INPUT RECORDS:

------------

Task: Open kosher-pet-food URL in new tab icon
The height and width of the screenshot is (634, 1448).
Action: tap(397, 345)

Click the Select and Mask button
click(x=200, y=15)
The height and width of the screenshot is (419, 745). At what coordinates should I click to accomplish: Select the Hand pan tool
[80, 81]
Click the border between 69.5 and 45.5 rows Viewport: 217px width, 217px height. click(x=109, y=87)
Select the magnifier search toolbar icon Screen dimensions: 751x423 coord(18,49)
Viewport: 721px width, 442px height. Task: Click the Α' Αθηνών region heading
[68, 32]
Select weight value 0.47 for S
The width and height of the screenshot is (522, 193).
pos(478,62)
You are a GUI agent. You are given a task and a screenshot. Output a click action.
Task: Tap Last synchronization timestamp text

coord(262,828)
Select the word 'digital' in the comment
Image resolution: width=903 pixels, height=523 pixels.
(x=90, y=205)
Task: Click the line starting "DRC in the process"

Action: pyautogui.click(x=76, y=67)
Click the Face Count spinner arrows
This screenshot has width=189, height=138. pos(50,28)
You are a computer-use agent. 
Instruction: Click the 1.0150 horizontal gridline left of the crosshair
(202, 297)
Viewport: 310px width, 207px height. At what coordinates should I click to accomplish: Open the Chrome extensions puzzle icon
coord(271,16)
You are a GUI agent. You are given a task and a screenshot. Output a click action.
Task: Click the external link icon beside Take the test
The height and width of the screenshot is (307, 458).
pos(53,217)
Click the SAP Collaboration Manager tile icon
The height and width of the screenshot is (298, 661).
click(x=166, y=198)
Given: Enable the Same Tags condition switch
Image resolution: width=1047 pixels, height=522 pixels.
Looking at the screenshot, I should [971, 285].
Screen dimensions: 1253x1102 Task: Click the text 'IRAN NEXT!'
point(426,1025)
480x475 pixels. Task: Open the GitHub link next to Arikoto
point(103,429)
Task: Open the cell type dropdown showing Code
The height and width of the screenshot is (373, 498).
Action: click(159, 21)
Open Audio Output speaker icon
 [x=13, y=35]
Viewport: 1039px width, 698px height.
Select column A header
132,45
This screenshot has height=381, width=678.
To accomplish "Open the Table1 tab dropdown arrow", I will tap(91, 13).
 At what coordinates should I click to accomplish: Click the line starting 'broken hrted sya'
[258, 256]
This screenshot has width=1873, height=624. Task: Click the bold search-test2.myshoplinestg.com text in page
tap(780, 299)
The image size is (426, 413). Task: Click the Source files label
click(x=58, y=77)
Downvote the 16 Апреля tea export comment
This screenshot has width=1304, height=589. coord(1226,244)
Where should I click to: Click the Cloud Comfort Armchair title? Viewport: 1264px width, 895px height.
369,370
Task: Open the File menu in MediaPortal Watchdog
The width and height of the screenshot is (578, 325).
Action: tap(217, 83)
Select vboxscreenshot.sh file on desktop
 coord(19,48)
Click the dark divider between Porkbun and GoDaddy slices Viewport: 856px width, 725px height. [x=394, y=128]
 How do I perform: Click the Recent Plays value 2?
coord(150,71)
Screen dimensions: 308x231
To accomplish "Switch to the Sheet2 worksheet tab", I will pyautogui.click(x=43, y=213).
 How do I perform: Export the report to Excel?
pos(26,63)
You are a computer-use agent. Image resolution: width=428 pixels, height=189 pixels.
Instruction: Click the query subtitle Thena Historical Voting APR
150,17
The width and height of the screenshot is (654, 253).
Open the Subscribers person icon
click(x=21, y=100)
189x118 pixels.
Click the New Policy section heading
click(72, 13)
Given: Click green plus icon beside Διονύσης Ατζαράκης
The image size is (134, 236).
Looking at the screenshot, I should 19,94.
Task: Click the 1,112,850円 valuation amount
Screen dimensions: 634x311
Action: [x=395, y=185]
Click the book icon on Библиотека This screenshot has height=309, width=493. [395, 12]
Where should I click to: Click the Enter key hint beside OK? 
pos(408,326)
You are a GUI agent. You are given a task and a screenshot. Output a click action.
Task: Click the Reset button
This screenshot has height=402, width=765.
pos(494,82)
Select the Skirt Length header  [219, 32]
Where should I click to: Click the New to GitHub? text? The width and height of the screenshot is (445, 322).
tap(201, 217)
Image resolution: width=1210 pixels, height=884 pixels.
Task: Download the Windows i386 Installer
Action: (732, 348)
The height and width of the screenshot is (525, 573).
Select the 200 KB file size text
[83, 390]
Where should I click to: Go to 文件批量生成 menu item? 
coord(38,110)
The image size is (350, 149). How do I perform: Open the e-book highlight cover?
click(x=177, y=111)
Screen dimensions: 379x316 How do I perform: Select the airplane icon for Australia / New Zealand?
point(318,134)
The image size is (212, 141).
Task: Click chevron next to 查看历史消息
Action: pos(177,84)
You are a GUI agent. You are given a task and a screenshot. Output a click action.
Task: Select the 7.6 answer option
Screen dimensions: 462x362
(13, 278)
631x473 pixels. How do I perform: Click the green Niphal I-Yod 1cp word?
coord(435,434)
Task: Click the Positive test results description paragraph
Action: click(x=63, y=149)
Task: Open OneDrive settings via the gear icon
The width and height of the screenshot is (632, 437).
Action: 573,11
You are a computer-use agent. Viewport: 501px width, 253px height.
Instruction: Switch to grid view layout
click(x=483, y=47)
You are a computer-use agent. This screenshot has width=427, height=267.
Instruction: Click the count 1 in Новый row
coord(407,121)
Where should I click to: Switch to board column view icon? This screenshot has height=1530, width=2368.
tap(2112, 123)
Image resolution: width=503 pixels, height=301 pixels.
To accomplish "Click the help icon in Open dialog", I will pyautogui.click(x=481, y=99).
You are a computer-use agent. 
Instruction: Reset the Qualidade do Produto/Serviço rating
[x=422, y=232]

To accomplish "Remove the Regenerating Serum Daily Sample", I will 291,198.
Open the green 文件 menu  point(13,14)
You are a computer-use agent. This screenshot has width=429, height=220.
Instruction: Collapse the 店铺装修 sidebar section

------------

DESCRIPTION OF THE TASK: Nothing may be omitted or altered; reproduce all of the entries.

ANSWER BELOW:
Task: Open kosher-pet-food URL in new tab icon
The height and width of the screenshot is (634, 1448).
Action: tap(397, 345)

Click the Select and Mask button
click(x=200, y=15)
The height and width of the screenshot is (419, 745). At what coordinates should I click to accomplish: Select the Hand pan tool
[80, 81]
Click the border between 69.5 and 45.5 rows Viewport: 217px width, 217px height. click(x=109, y=87)
Select the magnifier search toolbar icon Screen dimensions: 751x423 coord(18,49)
Viewport: 721px width, 442px height. Task: Click the Α' Αθηνών region heading
[68, 32]
Select weight value 0.47 for S
The width and height of the screenshot is (522, 193).
pos(478,62)
You are a GUI agent. You are given a task and a screenshot. Output a click action.
Task: Tap Last synchronization timestamp text

coord(262,828)
Select the word 'digital' in the comment
Image resolution: width=903 pixels, height=523 pixels.
(x=90, y=205)
Task: Click the line starting "DRC in the process"

Action: pyautogui.click(x=76, y=67)
Click the Face Count spinner arrows
This screenshot has width=189, height=138. pos(50,28)
You are a computer-use agent. 
Instruction: Click the 1.0150 horizontal gridline left of the crosshair
(202, 297)
Viewport: 310px width, 207px height. At what coordinates should I click to accomplish: Open the Chrome extensions puzzle icon
coord(271,16)
You are a GUI agent. You are given a task and a screenshot. Output a click action.
Task: Click the external link icon beside Take the test
The height and width of the screenshot is (307, 458).
pos(53,217)
Click the SAP Collaboration Manager tile icon
The height and width of the screenshot is (298, 661).
click(x=166, y=198)
Given: Enable the Same Tags condition switch
Image resolution: width=1047 pixels, height=522 pixels.
Looking at the screenshot, I should [971, 285].
Screen dimensions: 1253x1102 Task: Click the text 'IRAN NEXT!'
point(426,1025)
480x475 pixels. Task: Open the GitHub link next to Arikoto
point(103,429)
Task: Open the cell type dropdown showing Code
The height and width of the screenshot is (373, 498).
Action: click(159, 21)
Open Audio Output speaker icon
 [x=13, y=35]
Viewport: 1039px width, 698px height.
Select column A header
132,45
This screenshot has height=381, width=678.
To accomplish "Open the Table1 tab dropdown arrow", I will tap(91, 13).
 At what coordinates should I click to accomplish: Click the line starting 'broken hrted sya'
[258, 256]
This screenshot has width=1873, height=624. Task: Click the bold search-test2.myshoplinestg.com text in page
tap(780, 299)
The image size is (426, 413). Task: Click the Source files label
click(x=58, y=77)
Downvote the 16 Апреля tea export comment
This screenshot has width=1304, height=589. coord(1226,244)
Where should I click to: Click the Cloud Comfort Armchair title? Viewport: 1264px width, 895px height.
369,370
Task: Open the File menu in MediaPortal Watchdog
The width and height of the screenshot is (578, 325).
Action: tap(217, 83)
Select vboxscreenshot.sh file on desktop
 coord(19,48)
Click the dark divider between Porkbun and GoDaddy slices Viewport: 856px width, 725px height. [x=394, y=128]
 How do I perform: Click the Recent Plays value 2?
coord(150,71)
Screen dimensions: 308x231
To accomplish "Switch to the Sheet2 worksheet tab", I will pyautogui.click(x=43, y=213).
 How do I perform: Export the report to Excel?
pos(26,63)
You are a computer-use agent. Image resolution: width=428 pixels, height=189 pixels.
Instruction: Click the query subtitle Thena Historical Voting APR
150,17
The width and height of the screenshot is (654, 253).
Open the Subscribers person icon
click(x=21, y=100)
189x118 pixels.
Click the New Policy section heading
click(72, 13)
Given: Click green plus icon beside Διονύσης Ατζαράκης
The image size is (134, 236).
Looking at the screenshot, I should 19,94.
Task: Click the 1,112,850円 valuation amount
Screen dimensions: 634x311
Action: [x=395, y=185]
Click the book icon on Библиотека This screenshot has height=309, width=493. [395, 12]
Where should I click to: Click the Enter key hint beside OK? 
pos(408,326)
You are a GUI agent. You are given a task and a screenshot. Output a click action.
Task: Click the Reset button
This screenshot has height=402, width=765.
pos(494,82)
Select the Skirt Length header  [219, 32]
Where should I click to: Click the New to GitHub? text? The width and height of the screenshot is (445, 322).
tap(201, 217)
Image resolution: width=1210 pixels, height=884 pixels.
Task: Download the Windows i386 Installer
Action: (732, 348)
The height and width of the screenshot is (525, 573).
Select the 200 KB file size text
[83, 390]
Where should I click to: Go to 文件批量生成 menu item? 
coord(38,110)
The image size is (350, 149). How do I perform: Open the e-book highlight cover?
click(x=177, y=111)
Screen dimensions: 379x316 How do I perform: Select the airplane icon for Australia / New Zealand?
point(318,134)
The image size is (212, 141).
Task: Click chevron next to 查看历史消息
Action: pos(177,84)
You are a GUI agent. You are given a task and a screenshot. Output a click action.
Task: Select the 7.6 answer option
Screen dimensions: 462x362
(13, 278)
631x473 pixels. How do I perform: Click the green Niphal I-Yod 1cp word?
coord(435,434)
Task: Click the Positive test results description paragraph
Action: click(x=63, y=149)
Task: Open OneDrive settings via the gear icon
The width and height of the screenshot is (632, 437).
Action: 573,11
You are a computer-use agent. Viewport: 501px width, 253px height.
Instruction: Switch to grid view layout
click(x=483, y=47)
You are a computer-use agent. This screenshot has width=427, height=267.
Instruction: Click the count 1 in Новый row
coord(407,121)
Where should I click to: Switch to board column view icon? This screenshot has height=1530, width=2368.
tap(2112, 123)
Image resolution: width=503 pixels, height=301 pixels.
To accomplish "Click the help icon in Open dialog", I will pyautogui.click(x=481, y=99).
You are a computer-use agent. 
Instruction: Reset the Qualidade do Produto/Serviço rating
[x=422, y=232]

To accomplish "Remove the Regenerating Serum Daily Sample", I will 291,198.
Open the green 文件 menu  point(13,14)
You are a computer-use agent. This screenshot has width=429, height=220.
Instruction: Collapse the 店铺装修 sidebar section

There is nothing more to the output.